■ **Source passage**:
==*==
Secretary Pritzker Joins Bipartisan Roundtable on the Benefits of Trade During National Governors Association Winter Meeting

 

This post originally appeared on the Department of Commerce blog.

Yesterday, Commerce Secretary Penny Pritzker joined a bipartisan roundtable at the White House on the importance of trade and new trade agreements. The meeting was part of the National Governors Association (NGA) Winter Meeting in Washington. NGA is the bipartisan organization of the nation’s governors, and its members include the 55 states, territories and commonwealths of the United States.

Governors John Hickenlooper of Colorado, Gary Herbert of Utah, and Terry McAuliffe of Virginia attended the roundtable, along with Secretary Pritzker, U.S. Trade Representative Michael Froman, Agriculture Secretary Tom Vilsack, and White House officials.
==*==
■ **Dataset section**:
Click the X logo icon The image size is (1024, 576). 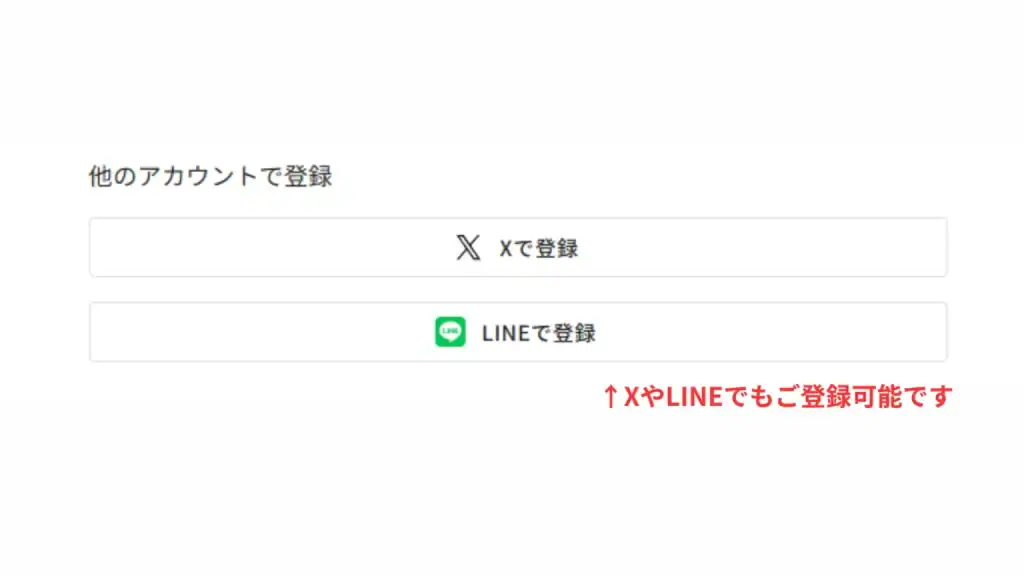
==*==
■ **Job**:
Answer these questions using the passage on the trade roundtable:
(a) Where did the post first appear?
(b) How many states, territories and commonwealths make up NGA's membership?
(c) Which governor of Utah attended the roundtable?

■ **Full solution**:
(a) The Department of Commerce blog.
(b) 55.
(c) Gary Herbert.